Во втором и третьем катренах — и только в них — занавес отсутствует. Его заменяет я, грамматический субъект. Зато появляется зал — тот не-текст, который надлежит преобразовать по законам мифа (любопытно, что при первом появлении он дан в падеже с признаком периферийности). Перед нами антагонист героев: мир статики, не-игры, не-ритуала. Занавес подвижен; он вертикален, но одновременно находится как бы между измерениями, вне измерений; у зала — «нормальные» измерения, он высок (5), в нем во всю ширь и длину разливается (6) недоумение, застывшее ожидание. В первом катрене не было тайны, сейчас она есть, но это тайна от зала («я скрываю герóя в борьбе с Рóком», 7). Рок, вероятно, может быть назван: это не только и не столько Мойра, Ананке, сколько «настоящий двадцатый век», Россия, революция.

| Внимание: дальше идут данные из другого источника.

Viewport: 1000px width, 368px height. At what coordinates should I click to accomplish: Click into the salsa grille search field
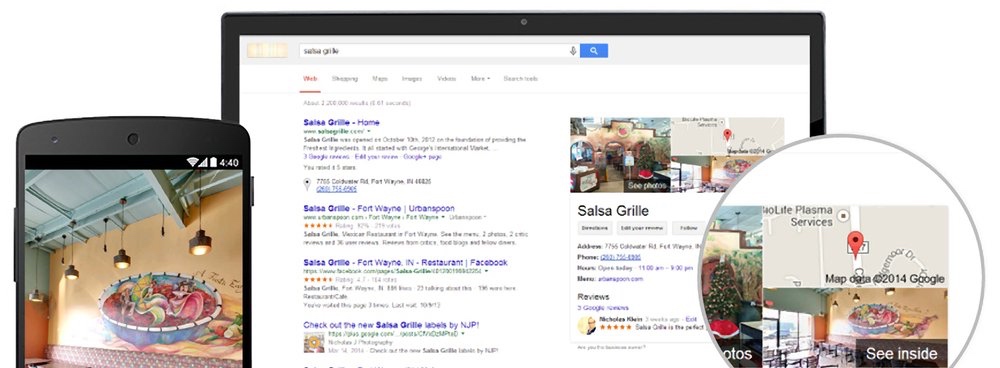pos(434,51)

Кстати говоря, в двух строках (7–8) Цветаева умудряется назвать — и скрыть — все три классических единства — действия, места и времени, — тем самым безошибочно отсылая к еврипидовской и расиновской традиции. Действительность новой эпохи структурируется по этому вечному канону. Притом, если в первом катрене дана личная (связанная с именем) символика героини, то во втором уже начинает проступать мир героя: сновидение, оторопь, заросли («и хаосом зарослей брызнется») — категории чисто пастернаковские.

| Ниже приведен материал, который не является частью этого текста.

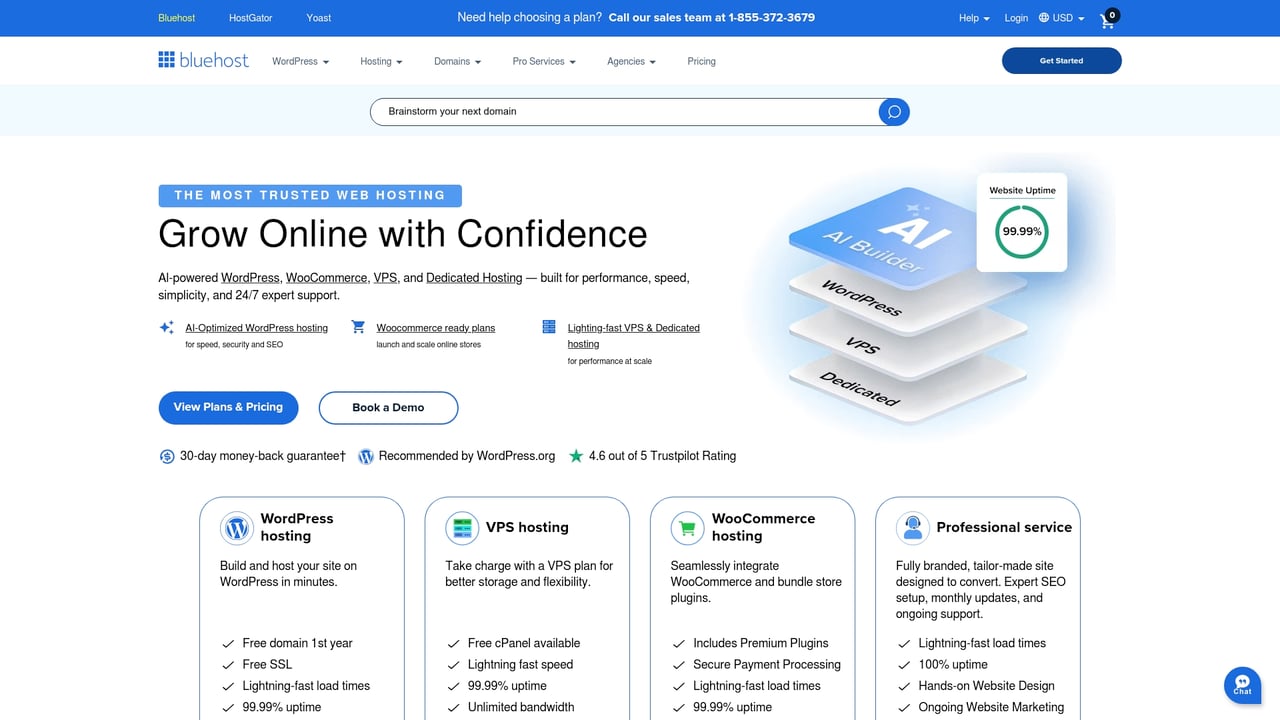Open the chat widget
The width and height of the screenshot is (1280, 720).
[1242, 685]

Третий катрен развивает пастернаковскую тему. Водопадные радуги (9) — это почти то же, что и световой ливень в знаменитой цветаевской статье 1922 года (хотя и с семантической инверсией). Герой и героиня — игра света и пены — здесь, по сути дела, отождествлены. Отметим палиндромный повтор: «…радугами, обвáлом / Лáвра…» (9–10). Вечнозеленый (мужской) лавр, символ поэтического бессмертия, находится в той же строфической и ритмической позиции, что и вечнозеленая (женская) хвоя в первом катрене. Эта характерная игра на растительном коде (в чем-то сопряженная и с фамилиями двух поэтов, ср. частый прием того же плана у Мандельштама) будет развиваться в дальнейшем. Занавес объединяет в себе природные и культурные символы: вечная изменчивость воды и огня сопоставлена и сближена с неизменностью хвои и лавра.

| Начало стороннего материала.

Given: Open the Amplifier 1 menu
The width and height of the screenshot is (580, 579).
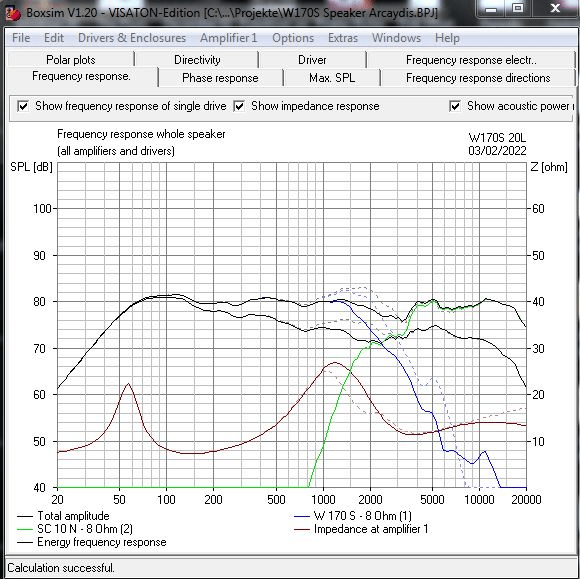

В скобках («минимальном лирическом отступлении», см. Бродский, 1980, с. 50) дан диалог героя и героини (точнее, монолог героини, монолог в монологе), нечто вроде романа Настасьи Филипповны и князя Мышкина, вмещенного в три слова. Трагический ритуал, разворачивающийся в замкнутой сфере, медленно проступает наружу. Я уже не только хранитель тайны; я обращаюсь не только к тебе, но и к не-тексту мира, который ворожбою (12) превращаю в текст, заколдовываю (либо расколдовываю). Оппозиция г/в (загораживаю / завораживаю, 11–12) имеет некоторое семантическое наполнение: г коннотирует слова герой, героиня, в — слова вы, враги (частое противопоставление у Цветаевой и вообще в поэзии романтического склада). Занавес есть символ искусства и текста не только потому, что его внешний вид сходен с видом стиха: искусство, как занавес, скрывает, но и раскрывает автора, прячет адресата, но и указывает на него, превращая личную трагедию в высокую игру, «высокую болезнь».

Четвертый катрен во многом построен на аллитерации с — н, на теме сна и снадобья. В действие вступают новые элементы растительного кода. Занавес предстает «сновиденнымлесом» (13), причем этот лес — травы, зерна, сонные маки, малый колдовской мир природы, как бы выросший в наркотическом восприятии до вселенских пределов. Здесь Цветаева опять — и еще более отчетливо — развивает пастернаковский мифо-поэтический мотив («В степь, в запах сонных лекарств», 1917; «Казалось, лес закатом снов объят», 1917 и мн. др.). О мифологии природы у Пастернака она много писала в своих статьях; ср. определение Пастернака: «Вы — явление природы» (письмо Пастернаку от 11 февраля 1923 года — цит. по: Цветаева, 1972, с. 277; ср. также письмо Рильке от 9 мая 1926 года — Азадовский, 1978, с. 243).